The New York State Crime Victims Board will pay up to $2,500 for cleaning up after a homicide, and many car insurance policies cover the price of restoring the interior of vehicles whose passengers wind up on the wrong end of a gun. Mr. Gospodarski said he never turns anyone away, even if the client cannot pay.

"We never leave anyone hanging," he said without apparent irony. Nearly all of his jobs come from referrals from police officers, prosecutors and paramedics. He does not, he said, call grieving families whose loss he gleans from newspaper accounts.
Bio-Recovery started in Mr. Gospodarski's apartment in 1998. After his years as a paramedic, Mr. Gospodarski said, he was bothered by what he saw on the job.
Ambulance crews would take away a body and leave behind a disturbing pile of latex gloves, syringes and blood-soaked gauze. The detectives who often followed would ring the scene with yellow police tape and spray fingerprint dust around every light switch and door knob.
"I've seen the medical examiner leave behind pieces of brain," he said. "Grieving families shouldn't have to deal with that."

Mr. Gospodarski and his crew are alternately philosophical and vulgar, cracking jokes about the gore in their midst, or about the housekeeping habits of the deceased.
Last week, as they cleaned up the blood of Chantel Curtis, the Staten Island woman who was shot by a boyfriend who then killed himself, Mr. Gospodarski could not help noticing the details of her life: the treadmill in the living room, the vase of roses on the table and the joyful clutter of children's toys. "Why can't these people just kill themselves and leave everyone else alone?" he asked, his eyes pausing on a photograph of the victim and her young son.

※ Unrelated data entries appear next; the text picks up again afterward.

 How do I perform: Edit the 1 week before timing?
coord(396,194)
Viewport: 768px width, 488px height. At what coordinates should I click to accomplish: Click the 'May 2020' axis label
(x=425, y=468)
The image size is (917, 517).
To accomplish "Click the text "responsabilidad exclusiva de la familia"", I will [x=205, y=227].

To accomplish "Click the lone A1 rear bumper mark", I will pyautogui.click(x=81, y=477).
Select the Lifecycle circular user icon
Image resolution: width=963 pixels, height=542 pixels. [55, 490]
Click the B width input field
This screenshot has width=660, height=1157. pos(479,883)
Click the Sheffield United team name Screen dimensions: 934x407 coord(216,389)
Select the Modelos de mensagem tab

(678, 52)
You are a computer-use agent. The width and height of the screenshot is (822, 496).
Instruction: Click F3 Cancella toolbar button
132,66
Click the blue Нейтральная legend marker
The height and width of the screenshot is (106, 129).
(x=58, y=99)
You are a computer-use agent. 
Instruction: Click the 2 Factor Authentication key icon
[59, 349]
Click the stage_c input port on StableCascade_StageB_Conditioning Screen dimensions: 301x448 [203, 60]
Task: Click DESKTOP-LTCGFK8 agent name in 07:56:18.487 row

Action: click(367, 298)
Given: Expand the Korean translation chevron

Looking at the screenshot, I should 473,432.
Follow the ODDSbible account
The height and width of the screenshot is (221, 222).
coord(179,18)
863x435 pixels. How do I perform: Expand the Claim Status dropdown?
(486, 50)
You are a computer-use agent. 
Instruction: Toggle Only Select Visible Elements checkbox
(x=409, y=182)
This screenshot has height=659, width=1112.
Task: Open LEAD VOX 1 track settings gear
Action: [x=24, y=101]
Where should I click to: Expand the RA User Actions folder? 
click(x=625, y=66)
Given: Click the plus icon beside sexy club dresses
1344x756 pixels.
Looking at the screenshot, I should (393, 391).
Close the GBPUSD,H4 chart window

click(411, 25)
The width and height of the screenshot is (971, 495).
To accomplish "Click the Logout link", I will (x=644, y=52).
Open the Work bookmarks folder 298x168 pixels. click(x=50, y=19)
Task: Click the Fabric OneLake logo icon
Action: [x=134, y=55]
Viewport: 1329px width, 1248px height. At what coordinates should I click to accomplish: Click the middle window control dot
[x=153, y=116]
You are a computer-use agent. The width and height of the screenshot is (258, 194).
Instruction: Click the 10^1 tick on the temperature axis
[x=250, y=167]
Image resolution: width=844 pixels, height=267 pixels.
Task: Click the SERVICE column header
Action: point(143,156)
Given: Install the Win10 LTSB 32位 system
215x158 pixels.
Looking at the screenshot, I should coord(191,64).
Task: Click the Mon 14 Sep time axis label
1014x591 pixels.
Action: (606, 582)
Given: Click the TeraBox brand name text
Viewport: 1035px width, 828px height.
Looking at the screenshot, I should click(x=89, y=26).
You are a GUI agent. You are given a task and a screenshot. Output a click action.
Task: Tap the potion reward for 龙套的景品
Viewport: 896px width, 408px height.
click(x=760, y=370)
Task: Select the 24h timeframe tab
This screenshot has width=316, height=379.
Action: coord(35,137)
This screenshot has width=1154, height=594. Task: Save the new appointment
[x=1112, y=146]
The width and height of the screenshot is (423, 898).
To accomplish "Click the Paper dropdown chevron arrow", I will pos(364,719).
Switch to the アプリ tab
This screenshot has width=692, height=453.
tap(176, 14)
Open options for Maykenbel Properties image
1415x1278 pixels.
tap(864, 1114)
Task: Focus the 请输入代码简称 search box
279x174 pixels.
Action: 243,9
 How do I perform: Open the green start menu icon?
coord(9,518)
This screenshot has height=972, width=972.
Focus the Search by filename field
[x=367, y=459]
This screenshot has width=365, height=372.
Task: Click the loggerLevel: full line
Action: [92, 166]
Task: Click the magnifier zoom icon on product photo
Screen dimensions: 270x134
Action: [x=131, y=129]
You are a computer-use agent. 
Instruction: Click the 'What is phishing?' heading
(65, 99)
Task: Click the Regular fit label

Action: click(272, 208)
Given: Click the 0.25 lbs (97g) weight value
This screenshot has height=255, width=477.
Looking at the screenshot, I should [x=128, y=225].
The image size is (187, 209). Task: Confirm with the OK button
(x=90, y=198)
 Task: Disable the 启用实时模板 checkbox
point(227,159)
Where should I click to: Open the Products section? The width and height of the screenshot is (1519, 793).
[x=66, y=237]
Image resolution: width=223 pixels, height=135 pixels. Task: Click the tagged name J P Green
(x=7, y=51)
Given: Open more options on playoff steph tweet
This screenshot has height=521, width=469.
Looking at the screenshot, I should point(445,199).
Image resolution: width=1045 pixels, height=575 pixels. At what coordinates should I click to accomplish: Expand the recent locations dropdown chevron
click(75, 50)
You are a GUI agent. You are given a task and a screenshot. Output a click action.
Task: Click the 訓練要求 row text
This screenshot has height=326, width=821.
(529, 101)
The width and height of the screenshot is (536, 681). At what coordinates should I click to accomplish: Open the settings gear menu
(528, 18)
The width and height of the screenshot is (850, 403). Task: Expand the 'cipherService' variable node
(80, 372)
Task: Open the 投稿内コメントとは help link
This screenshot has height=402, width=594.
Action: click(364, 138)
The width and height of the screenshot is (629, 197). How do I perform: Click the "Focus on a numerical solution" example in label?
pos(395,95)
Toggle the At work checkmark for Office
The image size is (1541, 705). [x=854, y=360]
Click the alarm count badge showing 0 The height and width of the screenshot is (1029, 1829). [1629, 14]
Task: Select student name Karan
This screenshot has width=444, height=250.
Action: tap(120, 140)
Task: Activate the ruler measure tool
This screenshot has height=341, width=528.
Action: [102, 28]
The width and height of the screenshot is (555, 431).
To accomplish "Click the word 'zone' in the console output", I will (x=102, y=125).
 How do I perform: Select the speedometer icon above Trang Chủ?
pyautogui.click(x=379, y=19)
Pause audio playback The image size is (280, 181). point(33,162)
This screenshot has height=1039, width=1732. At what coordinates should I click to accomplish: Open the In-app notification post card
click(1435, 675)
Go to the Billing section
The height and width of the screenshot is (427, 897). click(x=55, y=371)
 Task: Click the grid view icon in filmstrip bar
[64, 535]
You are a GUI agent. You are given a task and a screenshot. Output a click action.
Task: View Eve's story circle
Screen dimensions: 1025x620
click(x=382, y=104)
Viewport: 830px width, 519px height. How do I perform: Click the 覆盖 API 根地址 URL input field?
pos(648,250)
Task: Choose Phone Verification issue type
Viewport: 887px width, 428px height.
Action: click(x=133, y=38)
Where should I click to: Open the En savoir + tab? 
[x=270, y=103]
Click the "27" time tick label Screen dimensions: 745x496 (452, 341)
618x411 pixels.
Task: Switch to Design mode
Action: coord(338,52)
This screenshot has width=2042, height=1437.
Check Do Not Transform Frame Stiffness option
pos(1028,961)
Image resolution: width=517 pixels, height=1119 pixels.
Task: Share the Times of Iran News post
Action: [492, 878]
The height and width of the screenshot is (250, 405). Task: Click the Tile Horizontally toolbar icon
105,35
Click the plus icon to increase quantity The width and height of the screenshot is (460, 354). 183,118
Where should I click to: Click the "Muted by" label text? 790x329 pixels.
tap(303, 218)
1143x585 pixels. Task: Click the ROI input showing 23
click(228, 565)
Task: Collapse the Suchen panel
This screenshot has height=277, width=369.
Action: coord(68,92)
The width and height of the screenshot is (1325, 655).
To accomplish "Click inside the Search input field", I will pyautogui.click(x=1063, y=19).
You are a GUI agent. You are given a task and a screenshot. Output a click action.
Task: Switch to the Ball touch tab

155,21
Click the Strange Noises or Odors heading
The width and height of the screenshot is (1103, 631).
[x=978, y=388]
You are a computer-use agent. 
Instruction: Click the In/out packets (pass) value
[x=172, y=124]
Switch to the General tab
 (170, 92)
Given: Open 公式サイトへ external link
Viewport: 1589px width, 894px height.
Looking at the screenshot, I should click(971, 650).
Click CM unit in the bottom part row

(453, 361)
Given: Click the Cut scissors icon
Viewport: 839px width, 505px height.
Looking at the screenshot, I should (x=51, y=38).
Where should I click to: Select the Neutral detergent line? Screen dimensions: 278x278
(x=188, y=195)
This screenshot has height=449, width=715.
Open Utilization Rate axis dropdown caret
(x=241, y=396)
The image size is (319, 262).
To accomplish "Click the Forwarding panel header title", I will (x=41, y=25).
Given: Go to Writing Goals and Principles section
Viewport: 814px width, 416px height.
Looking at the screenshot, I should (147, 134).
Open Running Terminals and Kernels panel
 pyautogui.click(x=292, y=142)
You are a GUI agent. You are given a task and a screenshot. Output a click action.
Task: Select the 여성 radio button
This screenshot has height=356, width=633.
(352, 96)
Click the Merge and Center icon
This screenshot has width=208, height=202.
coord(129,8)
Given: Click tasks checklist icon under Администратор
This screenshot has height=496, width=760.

It comes as some relief to Bio-Recovery's workers that many cleanups are limited to tiled bathrooms. A fair number of suicides are carried out in bathtubs, and many elderly people, beset by illness, will retreat to a bathroom to die, often on the toilet, the workers said.
Manny Sosa, like many employees, said he had become inured to death. He once retched during a cleanup that required him to handle entrails, but by now he can eat lunch on the job. "Sometimes we play detective and try to figure out what happened," said Mr. Sosa, 26. "I actually look forward to coming to work."

While they may be accustomed to gore, even the hardiest among the crew were unnerved by a recent job that required them to clean out a house in the Bronx that had been used for Santeria, the South American and Caribbean religion that involves the ritual slaughter of animals. The practitioners had defaulted on their mortgage, leaving the bank to deal with whatever mysteries lurked in the dank basement. Mr. Gospodarski's workers, dressed in biohazard suits, sifted through soil and discovered animal hoofs, desiccated snakes, razor blades and bottles of liquid marked with the international symbol for poison. The workers, most of them from Latin America and the West Indies, were clearly scared. At one point, Mr. Sosa unearthed what appeared to be a clump of human hair, and the crew's collective shudder was palpable. "I don't like this one bit," Mr. Sosa said. "I'd rather be dealing with a gunshot victim."

The summer months were unusually slow, and Mr. Gospodarski said he was looking forward to winter, when violence tends to move indoors. Bloodshed is more common in the summer, but there is little money to be made from gunplay that stains the pavement. With winter, however, people end up packed into tiny apartments. Throw boredom, drugs and weapons into the mix, and you have the potential makings for a bio-recovery bonanza.
"When cabin fever sets in, we get a lot of calls," he said. "All you can do is hope for a heavy snowstorm."